怖くない怪談

 今から十年以上前の話。当時私は一人暮らしをしていた。朝は出勤時間に合わせたアラームで起きる。当時は毎晩酒を飲んでいたせいで毎朝寝起きは悪かった。

アラームが鳴るとスヌーズボタンを押してウトウトする。束の間の快楽である。たまに、ごくたま~に一度目のアラームで覚醒してスヌーズではなく停止ボタンを押す時があった。すぐに起き上がり支度に入れば問題ないのだが「何着ようかな~」とか「朝ごはん何食べよ⭐︎」などと布団の中でウダウダ考えてると十中八九二度寝する。これは日常に潜む罠である。誰が何のためにとかはわからんが罠。決して寝起きの自分を信じてはいけない。

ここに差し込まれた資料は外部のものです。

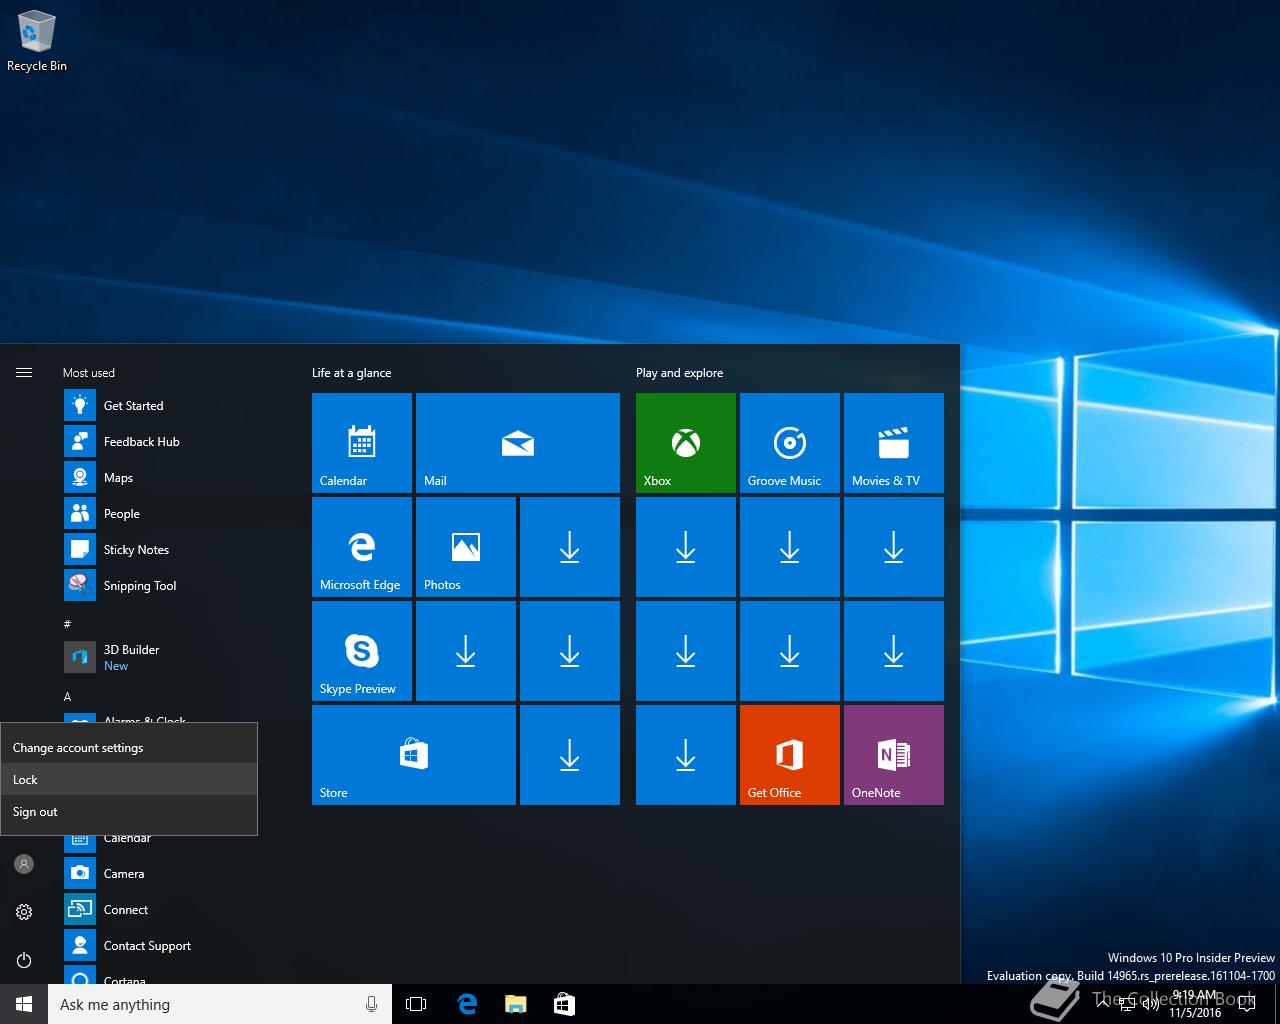
Task: Open the Mail tile
Action: [x=517, y=442]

ある日の朝、例によってこの罠に引っ掛かってしまった。停止ボタンを押した私は布団の中で夢とうつつを彷徨っていた。と、その時ふいに肩を叩かれた。うつ伏せに寝る私の肩を何者かが叩いたのだ。「誰っ!?」いっきに現実に引き戻された。飛び起き振り返るがもちろん誰もいない。叩かれた感触はリアル。手のひらで叩かれた感じではなく、親指を除く四本の指先でトントンと叩く感じ。爪が当たるみたいな。何?誰?疑問はあるが怖さはなかった。だって起こしてくれた。優しい~!守護霊様?ご先祖様?亡くなった身内?天使か?もしや未来の自分?想像や妄想は尽きない。